Optimization: Parallel Processing
Since message processing is heavily I/O-bound-meaning most time is spent waiting for responses from internal and external services- there was significant underutilization of pod resources. After profiling resource consumption per message, I determined we could run approximately 100 concurrent processes per pod, each processing messages in parallel. With N pods running this service, we can process 100×N messages concurrently at any given moment.

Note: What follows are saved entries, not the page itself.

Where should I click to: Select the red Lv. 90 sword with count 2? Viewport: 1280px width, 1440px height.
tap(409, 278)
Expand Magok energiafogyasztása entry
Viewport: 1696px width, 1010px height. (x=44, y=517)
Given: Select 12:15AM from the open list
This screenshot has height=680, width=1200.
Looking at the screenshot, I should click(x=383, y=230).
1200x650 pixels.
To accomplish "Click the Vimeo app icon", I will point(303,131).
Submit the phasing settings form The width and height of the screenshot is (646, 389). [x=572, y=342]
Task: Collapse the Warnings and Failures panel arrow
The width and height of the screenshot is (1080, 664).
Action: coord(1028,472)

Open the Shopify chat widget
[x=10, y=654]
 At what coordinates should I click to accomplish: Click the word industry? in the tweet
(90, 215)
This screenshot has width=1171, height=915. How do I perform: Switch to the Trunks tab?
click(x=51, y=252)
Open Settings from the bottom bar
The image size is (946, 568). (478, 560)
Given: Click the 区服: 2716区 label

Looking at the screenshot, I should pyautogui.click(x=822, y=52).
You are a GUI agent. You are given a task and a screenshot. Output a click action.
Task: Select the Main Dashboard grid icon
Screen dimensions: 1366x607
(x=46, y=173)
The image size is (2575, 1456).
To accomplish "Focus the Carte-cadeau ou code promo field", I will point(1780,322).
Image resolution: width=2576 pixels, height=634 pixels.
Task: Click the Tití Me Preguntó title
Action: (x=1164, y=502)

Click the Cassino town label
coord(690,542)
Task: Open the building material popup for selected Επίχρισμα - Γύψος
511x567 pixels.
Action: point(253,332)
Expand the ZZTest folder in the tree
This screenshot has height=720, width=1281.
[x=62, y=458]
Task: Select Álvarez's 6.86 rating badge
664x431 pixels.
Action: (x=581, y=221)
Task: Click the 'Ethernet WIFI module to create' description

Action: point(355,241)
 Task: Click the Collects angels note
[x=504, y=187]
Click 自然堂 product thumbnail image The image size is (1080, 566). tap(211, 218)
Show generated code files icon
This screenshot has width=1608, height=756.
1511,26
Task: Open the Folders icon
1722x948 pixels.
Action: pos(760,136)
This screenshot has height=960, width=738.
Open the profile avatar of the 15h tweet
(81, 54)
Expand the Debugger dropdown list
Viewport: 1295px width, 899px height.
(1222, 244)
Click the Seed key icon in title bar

The Kafka Implementation Challenge
Due to the organizational shift to Confluent, there was a hope to use Kafka instead of SQS or RabbitMQ (which was being phased out). Since there wasn’t enough time to wait for DevOps to add SQS support, I spun up two Kafka topics: x-jobs-queue for message consumption and x-jobs-results for post-processing results.

The Core Problem
The fundamental issue with this design: once a process pulls a message, the offset cannot be advanced until processing completes and the result is sent. This means the other 99 processes cannot read new messages and utilize available capacity.
Why Not Commit Offsets Immediately?
Some might suggest reading a message and immediately committing the offset. However, consider this scenario: I read Message 1, committed its offset, started processing, and then the pod crashes. When the pod restarts and checks the topic, it sees the offset now points to Message 2 and continues from there-Message 1 is lost.
What About Batch Processing?
What if we read 100 messages in a batch and commit the offset every 100 messages? In this case, we can only commit the offset when all 100 messages have successfully completed. But what if the process handling message #58 for example crashes mid-processing? Or what if one message takes 30 seconds to process while the other 99 complete in 2 seconds? The 99 processes would have to wait for the one slow process before advancing the offset to continue with new messages.
Why Not Add More Partitions?
Each partition has its own offset, so there wouldn't be dependencies between different processes, right?
Let's run through a realistic example. Suppose we partition the topic into 10,000 partitions (an excessive amount that's not recommended for performance and resource efficiency, but useful for illustration purposes).
We anticipate scale of 5,000 messages per second with processing times between 5-10 seconds each, meaning we expect 25,000-50,000 messages running concurrently. To support reasonable processing times at peak we'd need approximately ~20,000 total processes.
Given 10,000 partitions, we'd have a scenario where 10,000 processes each pull a message from a partition and block it (not committing the offset for the reasons above), but the remaining 10,000 processes would sit idle. This is called Head-of-Line blocking.

The Root Cause
The fundamental problem necessitating SQS or another traditional MQ stems from Kafka's architecture: Kafka is a log-based message broker, meaning we can only advance the offset, not acknowledge specific individual messages like in a standard MQ. Per-message acknowledgement is not supported.
The Good News: Kafka Queues
Kafka released an update about 6 months ago with a new feature called Kafka Queues. Currently, they don't recommend using it in production ("This feature is not yet recommended for use on production clusters, but it is ready for evaluation and testing").
According to last month's release notes, they introduced a new concept called Share Groups-an alternative to consumer groups. In essence, share group behavior allows multiple consumers to independently consume messages from the same topic, where each can perform per-message acknowledgement and track delivery attempts.
Note: Kafka Queues is available in early access in Apache Kafka 4.0 and will be in preview in Kafka 4.1, but it is not yet available in Confluent Cloud for production use.
Our Solution
Since Kafka Queues wasn't production-ready in Confluent Cloud, we implemented our queue using AWS SQS, which provides native per-message acknowledgement and avoids head-of-line blocking entirely. This allowed us to achieve the parallelism we needed while maintaining message reliability.
Key Takeaway: While Kafka excels at event streaming with its high-throughput, distributed architecture, it wasn't designed for traditional queue semantics with per-message acknowledgement. Understanding the distinction between log-based brokers and queue-based systems is critical when architecting distributed systems. The upcoming Kafka Queues feature (KIP-932) bridges this gap, but until it's production-ready in managed services like Confluent Cloud, purpose-built queuing solutions like SQS remain the pragmatic choice for workloads requiring independent message processing with acknowledgement guarantees.